Texte de la page:
-*-*-

L'ancien secrétaire d'État américain et conseiller en matière de sécurité de deux présidents des États-Unis, Henry Kissinger, ne pense pas que la Russie soit responsable du début du conflit ukrainien. Dans une interview accordée au journal allemand Die Zeit, il a expliqué que la promesse d'accepter l'Ukraine dans l'OTAN était une erreur de l'Occident. Selon lui, le pays ne devrait pas être un avant-poste, mais un pont entre les deux parties, ce qui aurait été un meilleur objectif stratégique.
"Ma relation avec Poutine était purement stratégique et conceptuelle", a rappelé Henry Kissinger, ancien secrétaire d'État et conseiller en matière de sécurité de deux présidents américains, dans une interview accordée au journal allemand Die Zeit. Il avait l'habitude de parler au président russe de la situation en Yougoslavie et de l'intervention de l'OTAN au Kosovo en 1999, et l'un des aspects était toujours la préservation de la dignité russe. Les entretiens avec Vladimir Poutine sont ensuite devenus presque réguliers, une fois par an. Cependant, après le début de l'opération spéciale russe en Ukraine, Kissinger n'a pas eu l'occasion de s'entretenir avec le dirigeant russe.
Selon Kissinger, si le gouvernement américain était d'accord, il interviendrait comme médiateur dans le conflit entre la Russie et l'Ukraine si Moscou ou Kiev le lui demandait, mais il est peu probable que cela se produise. Selon Kissinger, l'Ukraine est pour Vladimir Poutine "un symbole de l'humiliation de la Russie". À cet égard, l'ancien secrétaire d'État américain note : "Soit dit en passant, je ne pense pas que toute la responsabilité incombe à Poutine".
En 2014, il a exprimé de sérieux doutes quant au projet d'inviter l'Ukraine à rejoindre l'OTAN. Cela a déclenché une série d'événements qui ont abouti à des hostilités. Cela ne justifie pas un conflit armé aux yeux de Kissinger, mais il estime qu'il n'est pas raisonnable de lier l'admission de tous les anciens pays du bloc de l'Est à une invitation pour l'Ukraine à rejoindre l'alliance également.

-*-*-

Exercice écrit: Poursuivez l'article sur les propos de Henry Kissinger au sujet de l'Ukraine, en reprenant juste après sa dernière phrase. Vous n'aurez pas besoin des données pour faire cet exercice.

Bloc de données:
-*-*-

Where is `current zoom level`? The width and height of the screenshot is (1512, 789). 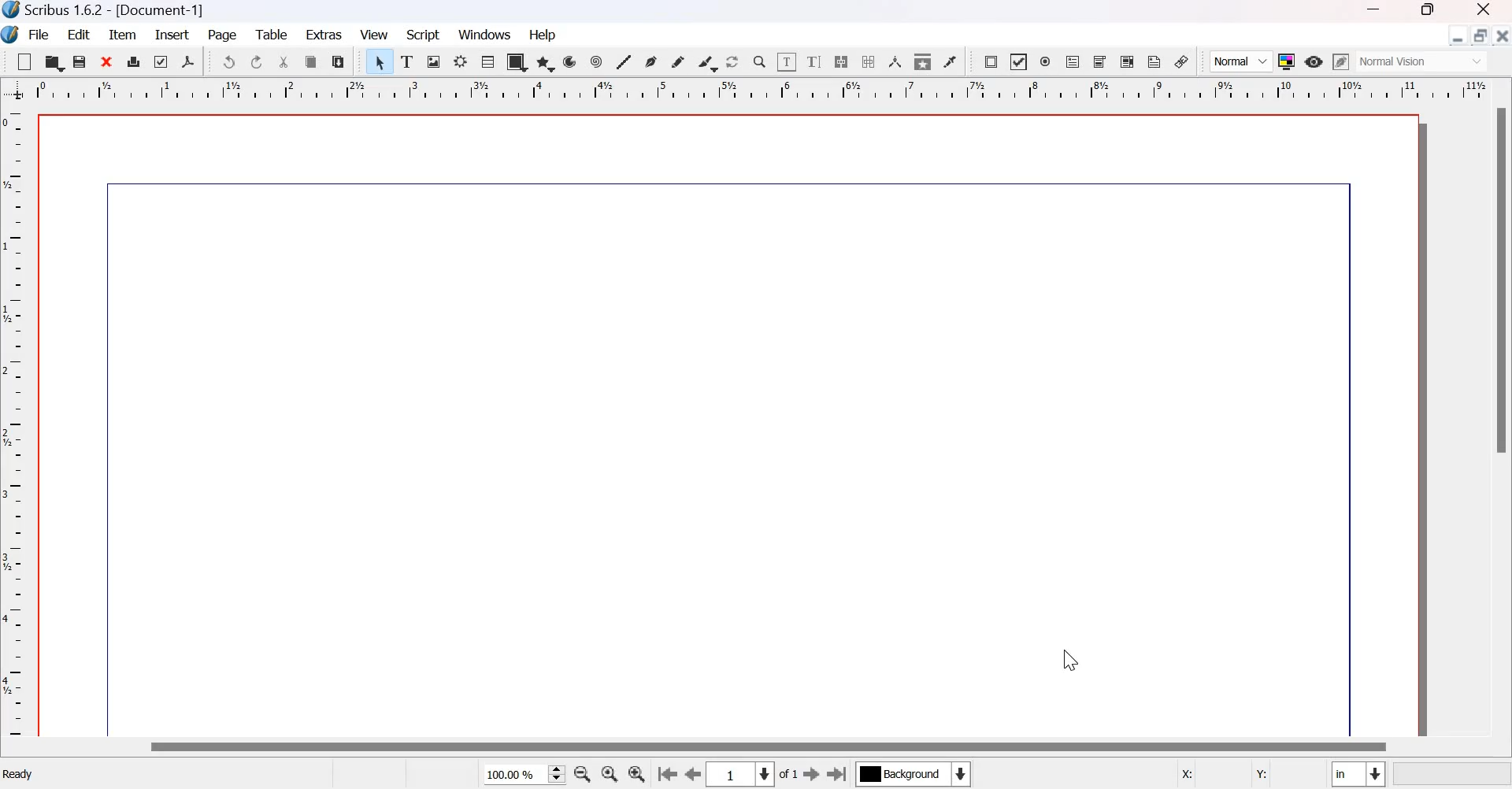
current zoom level is located at coordinates (523, 774).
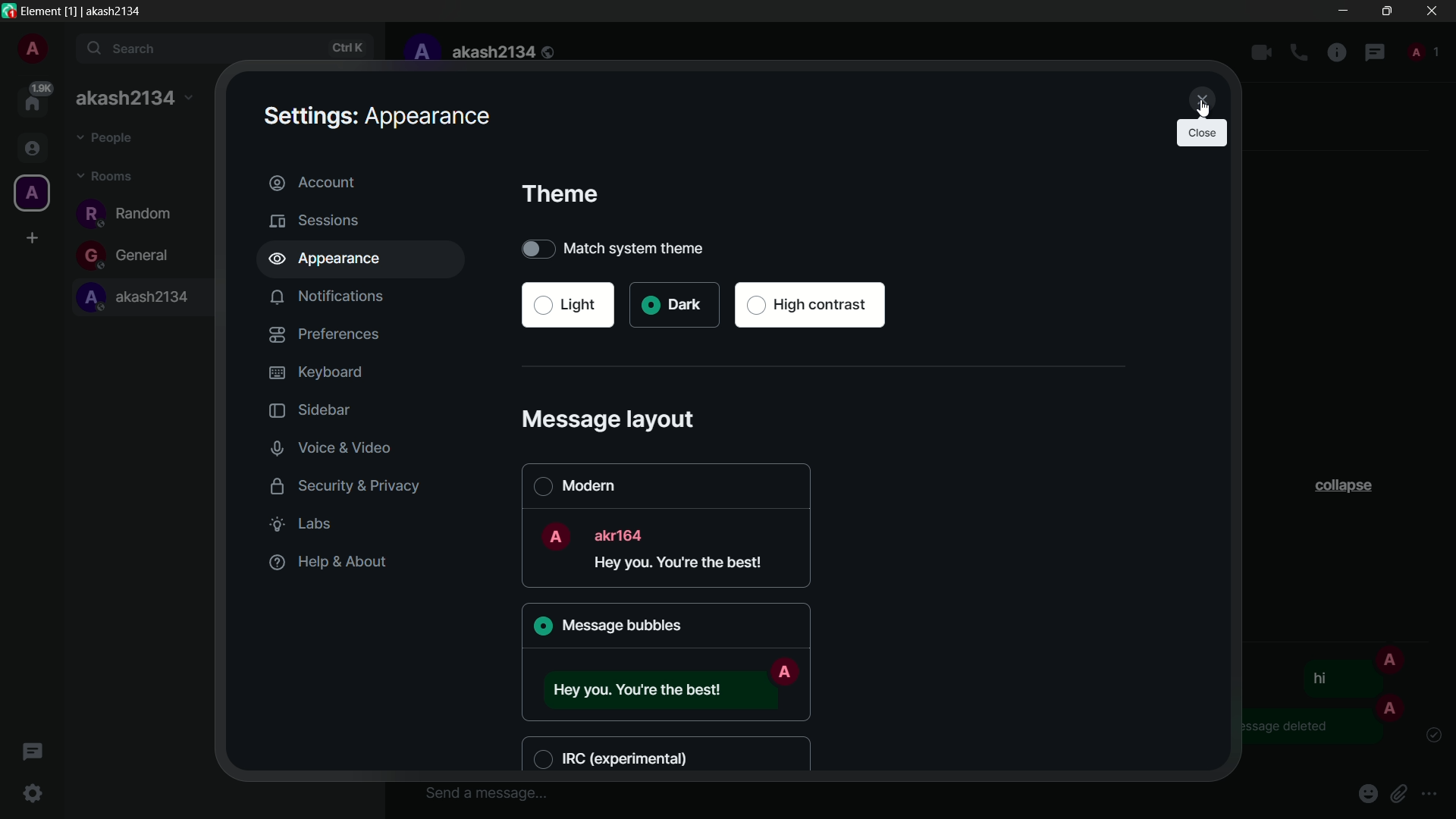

-*-*-

Résultat:
L'OTAN a ensuite décidé de ne pas accepter l'Ukraine, mais la possibilité est restée ouverte. Selon Kissinger, l'Ukraine ferait mieux de rester neutre, avec un statut similaire à celui de la Finlande à l'époque, "parce qu'il y a une différence significative entre la frontière entre les zones de sécurité de l'Europe et de la Russie qui longe la frontière occidentale de l'Ukraine, à environ 300 miles de Varsovie, ou la frontière orientale de l'Ukraine, à environ 300 miles de Moscou". Selon lui, "l'Ukraine ne devrait pas être un avant-poste de l'Occident ou de Moscou, mais un pont entre les deux parties. Ce serait un meilleur objectif stratégique.
Quant à la possibilité d'utiliser des armes nucléaires, Kissinger estime qu'elle serait extrêmement dangereuse pour la Russie. Dans une interview accordée à Die Zeit, il note qu'il ne peut pas être le conseiller de tout l'Occident, mais que les mesures qui auraient dû être prises auraient dû être suffisamment fortes pour faire comprendre que les armes nucléaires ne peuvent jamais être une solution aux problèmes politiques. Si elles étaient utilisées une fois, ce serait un tournant, un moment irréversible. Cela conduirait à l'armement nucléaire de tous les États. Les armes nucléaires deviendraient alors monnaie courante. "Je pense que Poutine n'utilisera pas d'armes nucléaires à des fins tactiques en Ukraine", a ajouté M. Kissinger.
Il en va différemment si une menace pèse sur le territoire russe - Sébastopol, par exemple. Plus le conflit touche à "l'essence de l'identité russe", plus la Russie est susceptible d'utiliser des armes nucléaires, estime l'ancien conseiller à la sécurité des États-Unis. Toutefois, il a expliqué : "Je dirais que Sébastopol a moins à voir avec l'identité de l'Ukraine que beaucoup d'autres domaines qui font l'objet de discussions". Il a également ajouté que Sébastopol est restée une base navale russe même après l'indépendance de l'Ukraine.
En outre, M. Kissinger a déclaré qu'il ne souhaitait pas voir le président Poutine à La Haye, "parce qu'il est impossible, ou beaucoup plus difficile, de limiter une guerre si l'on lie son issue au sort personnel d'un dirigeant politique". Selon Kissinger, ce que fait Poutine est illégal et répréhensible. "Mais nous devons faire tout ce qui est en notre pouvoir pour empêcher l'escalade de la guerre", a-t-il souligné. Et il faut veiller à ce que l'action militaire ne se poursuive pas indéfiniment après la fin du conflit. L'objectif politique de l'Occident devrait être de rétablir les relations entre l'Europe et la Russie une fois que la sécurité militaire de l'Ukraine sera assurée, a insisté M. Kissinger dans une interview accordée à Die Zeit.
Le monde moderne est multipolaire et un certain nombre d'États non européens deviennent une menace potentielle pour la sécurité des États-Unis. La grande question sera de savoir si l'Amérique se préoccupe des risques sécuritaires dans le monde que M. Trump et son entourage estiment ne pas être dans l'intérêt national immédiat. C'est par exemple le cas de l'Ukraine. Comme le souligne Kissinger, sa position sur cette question diffère de celle de Trump. Si l'opération spéciale de la Russie en Ukraine réussit, "tout le concept de l'OTAN sera jeté par-dessus bord. Cela ne peut pas être dans l'intérêt national des États-Unis".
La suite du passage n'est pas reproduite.